## Aim of the task
Every entry should be reproduced word for word.

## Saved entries
========================

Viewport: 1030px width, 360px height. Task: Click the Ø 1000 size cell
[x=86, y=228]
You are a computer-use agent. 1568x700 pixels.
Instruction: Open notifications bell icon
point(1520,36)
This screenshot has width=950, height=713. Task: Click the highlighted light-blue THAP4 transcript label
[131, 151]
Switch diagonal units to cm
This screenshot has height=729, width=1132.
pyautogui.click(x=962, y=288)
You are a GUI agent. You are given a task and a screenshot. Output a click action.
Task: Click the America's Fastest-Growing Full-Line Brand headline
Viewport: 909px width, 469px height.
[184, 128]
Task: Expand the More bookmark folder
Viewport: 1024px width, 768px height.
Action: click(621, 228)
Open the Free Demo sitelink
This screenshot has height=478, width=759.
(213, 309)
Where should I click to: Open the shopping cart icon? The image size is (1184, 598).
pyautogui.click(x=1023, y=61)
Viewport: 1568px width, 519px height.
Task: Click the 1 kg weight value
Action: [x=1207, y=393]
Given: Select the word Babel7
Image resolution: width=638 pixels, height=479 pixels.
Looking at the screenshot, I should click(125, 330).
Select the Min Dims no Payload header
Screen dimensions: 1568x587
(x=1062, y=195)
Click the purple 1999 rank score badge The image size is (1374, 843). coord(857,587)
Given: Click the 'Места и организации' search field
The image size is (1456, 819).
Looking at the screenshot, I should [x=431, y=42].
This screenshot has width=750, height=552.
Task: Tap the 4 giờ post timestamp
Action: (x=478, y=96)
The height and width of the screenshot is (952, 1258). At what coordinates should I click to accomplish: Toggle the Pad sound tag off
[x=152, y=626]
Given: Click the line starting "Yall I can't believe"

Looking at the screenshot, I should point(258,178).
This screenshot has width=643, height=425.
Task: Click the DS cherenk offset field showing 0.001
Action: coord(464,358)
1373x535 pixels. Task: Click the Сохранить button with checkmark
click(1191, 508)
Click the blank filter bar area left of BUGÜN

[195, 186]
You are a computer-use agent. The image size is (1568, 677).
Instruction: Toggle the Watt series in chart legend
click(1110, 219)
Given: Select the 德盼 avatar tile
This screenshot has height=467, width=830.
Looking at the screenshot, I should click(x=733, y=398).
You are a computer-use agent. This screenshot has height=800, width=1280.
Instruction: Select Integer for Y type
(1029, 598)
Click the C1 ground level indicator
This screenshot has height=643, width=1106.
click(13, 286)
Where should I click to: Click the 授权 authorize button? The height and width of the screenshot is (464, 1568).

========================

## Written response
Viewport: 1030px width, 360px height. Task: Click the Ø 1000 size cell
[x=86, y=228]
You are a computer-use agent. 1568x700 pixels.
Instruction: Open notifications bell icon
point(1520,36)
This screenshot has width=950, height=713. Task: Click the highlighted light-blue THAP4 transcript label
[131, 151]
Switch diagonal units to cm
This screenshot has height=729, width=1132.
pyautogui.click(x=962, y=288)
You are a GUI agent. You are given a task and a screenshot. Output a click action.
Task: Click the America's Fastest-Growing Full-Line Brand headline
Viewport: 909px width, 469px height.
[184, 128]
Task: Expand the More bookmark folder
Viewport: 1024px width, 768px height.
Action: click(621, 228)
Open the Free Demo sitelink
This screenshot has height=478, width=759.
(213, 309)
Where should I click to: Open the shopping cart icon? The image size is (1184, 598).
pyautogui.click(x=1023, y=61)
Viewport: 1568px width, 519px height.
Task: Click the 1 kg weight value
Action: [x=1207, y=393]
Given: Select the word Babel7
Image resolution: width=638 pixels, height=479 pixels.
Looking at the screenshot, I should click(125, 330).
Select the Min Dims no Payload header
Screen dimensions: 1568x587
(x=1062, y=195)
Click the purple 1999 rank score badge The image size is (1374, 843). coord(857,587)
Given: Click the 'Места и организации' search field
The image size is (1456, 819).
Looking at the screenshot, I should [x=431, y=42].
This screenshot has width=750, height=552.
Task: Tap the 4 giờ post timestamp
Action: (x=478, y=96)
The height and width of the screenshot is (952, 1258). At what coordinates should I click to accomplish: Toggle the Pad sound tag off
[x=152, y=626]
Given: Click the line starting "Yall I can't believe"

Looking at the screenshot, I should point(258,178).
This screenshot has width=643, height=425.
Task: Click the DS cherenk offset field showing 0.001
Action: coord(464,358)
1373x535 pixels. Task: Click the Сохранить button with checkmark
click(1191, 508)
Click the blank filter bar area left of BUGÜN

[195, 186]
You are a computer-use agent. The image size is (1568, 677).
Instruction: Toggle the Watt series in chart legend
click(1110, 219)
Given: Select the 德盼 avatar tile
This screenshot has height=467, width=830.
Looking at the screenshot, I should click(x=733, y=398).
You are a computer-use agent. This screenshot has height=800, width=1280.
Instruction: Select Integer for Y type
(1029, 598)
Click the C1 ground level indicator
This screenshot has height=643, width=1106.
click(13, 286)
Where should I click to: Click the 授权 authorize button? The height and width of the screenshot is (464, 1568).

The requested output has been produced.